Sunday, May 22, 2011

If you want to hear God laugh...

So, I love the country song that says something along the lines of "if you want to hear God laugh tell him your plans." So true! I am a planner, hate surprises! I look toward the next step whether its planning every minute of my weekend or the next 30 years, I have it all planned out. God has to laugh at my ideas and goals sometimes because they are so not his plans half the time. When I was a freshman and pretty much through my junior year I was dead set on Australia, I was going to live there for at least a few months, get a job, go to school, and maybe never leave. Then my wonderful husband came into my life...silly boys they ruin everything. But, God knew far in advance I would never live in Australia and he had such a better plan for me, one where I would be loved and would have a family that doubled in size and I would have a place I could never imagine leaving.

I am thankful I don't know everything that is to come sometimes, if you would have told me a boy would have kept me from Australia I would have laughed you out of the room, but ya know what I never thought there was a boy like Gabe out there. God has showed me and us that our plans are just silly and that we need to stop making them, or at least stop being surprised when they don't work. From looking for a house to my plans to stay healthy, God has known what the future would hold, and let me say his plan is SO much better!

I have been trying to go to school since I graduated, wanting a degree... thinking of running a physical therapy business, dreaming of being a successful therapist that people talk about all over. Well, yeah that would take like 12 years with working full time and traveling down to Sac and back for half of that adventure. Not to mention I am way behind thanks to all my surgeries and being sick so much. Now, I have NO desire to do that anymore, ya know what I want to be successful at? Being a great wife and an awesome mama someday Never thought I would ever say that, but that sounds way more satisfying.

Gabe was supposed to graduate with a degree that would throw him into a great career, come to find out that degree would have thrown us in the city (EWWW!) and to boot there is no work right now for that career.

O life! I honestly never thought I would be here. Living this life. I never thought I would have been through so much by 22 & be what I like to think of as kind of an adult.
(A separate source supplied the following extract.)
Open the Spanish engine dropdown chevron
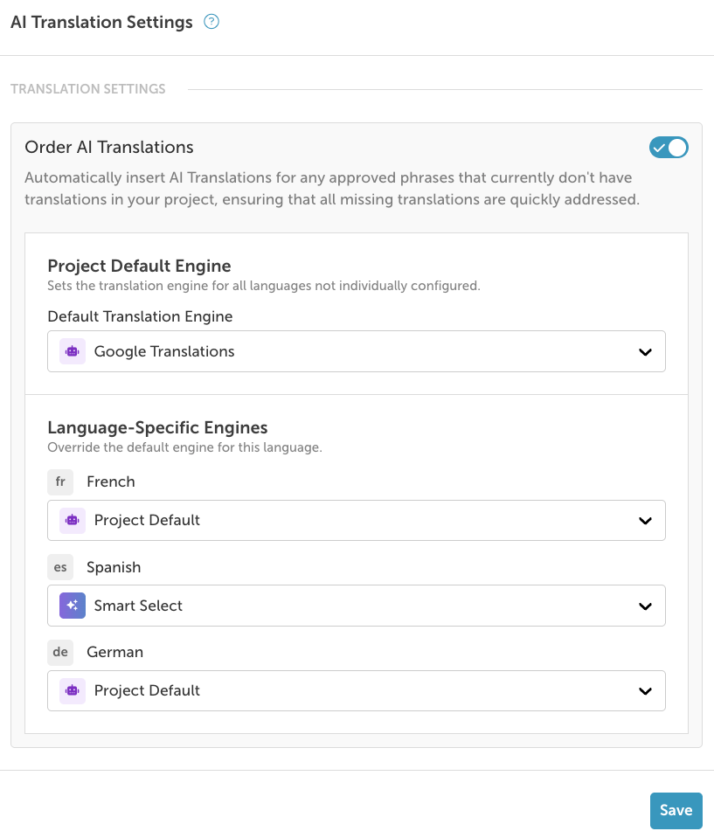The height and width of the screenshot is (838, 714). [645, 606]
I never thought I would have experienced God so much not only for myself, but with my husband as well. Never thought I would long for a career that involved baking cupcakes! Never thought life could be so good! God knew! Every moment was planned by God. From the songs on the radio to the conversation my husband and I have been having all night.
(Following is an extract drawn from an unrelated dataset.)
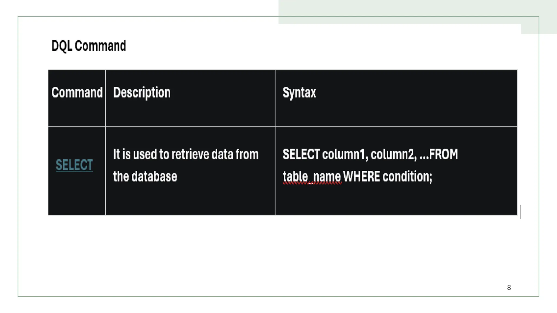Click the SELECT word starting the syntax text

[301, 154]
So what is next God? What is the next step? The next adventure my husband & I get to go on with you in this crazy life? Is it a gourmet cupcake business? Is it a real yard for our house? You just let me know God & I will do my best to listen and trust that your plan is way better.
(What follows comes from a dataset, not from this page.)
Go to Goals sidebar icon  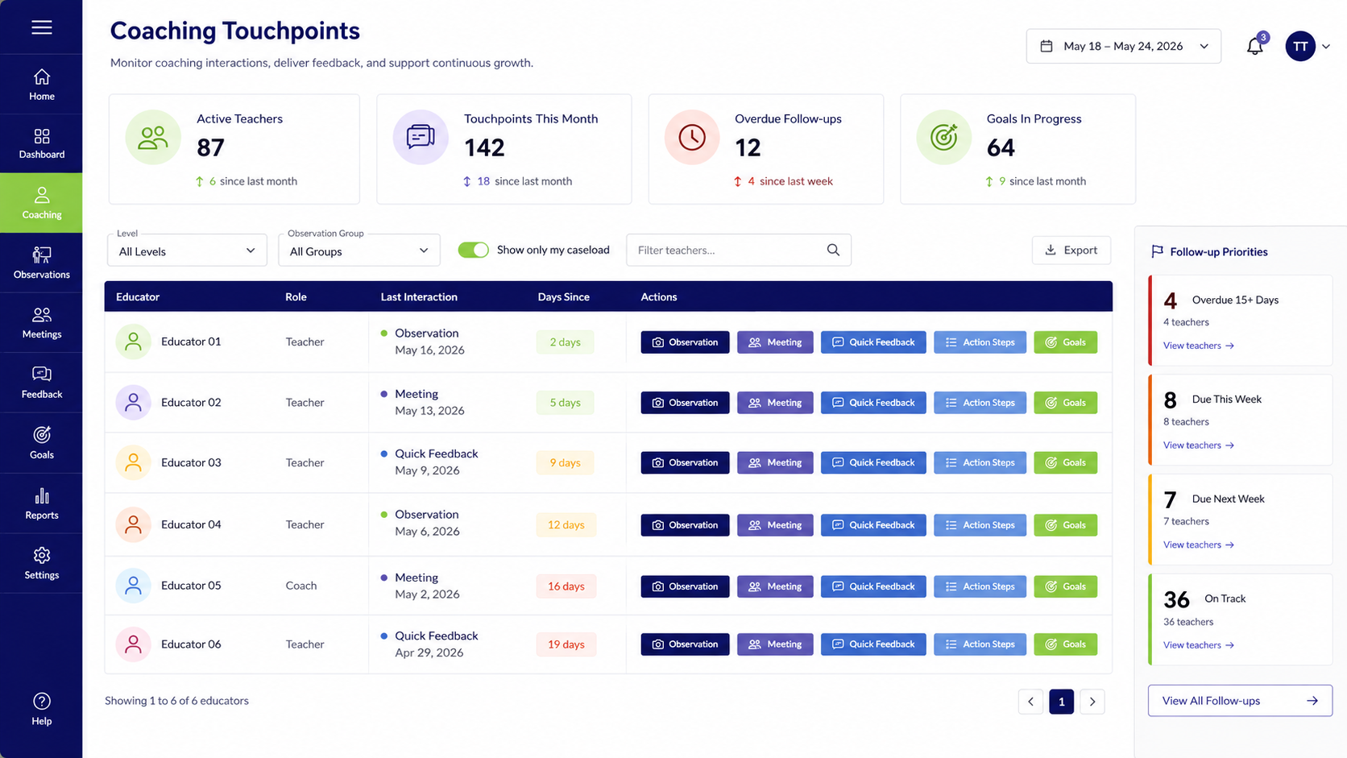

As for those next 30 years, I have no clue what they hold. All the plans I had for them have changed drastically & I do not even have a clue of what to try & plan in them. My life is at a place I have never been comfortable with, it is not planned, it is not micromanaged, it is happening. I am living it day by day and taking on the adventure as it comes. I do not know what tomorrow holds, or what opportunities will arise. I do know God is control, he has my life mapped out, and that means the road has got to be a pretty good one.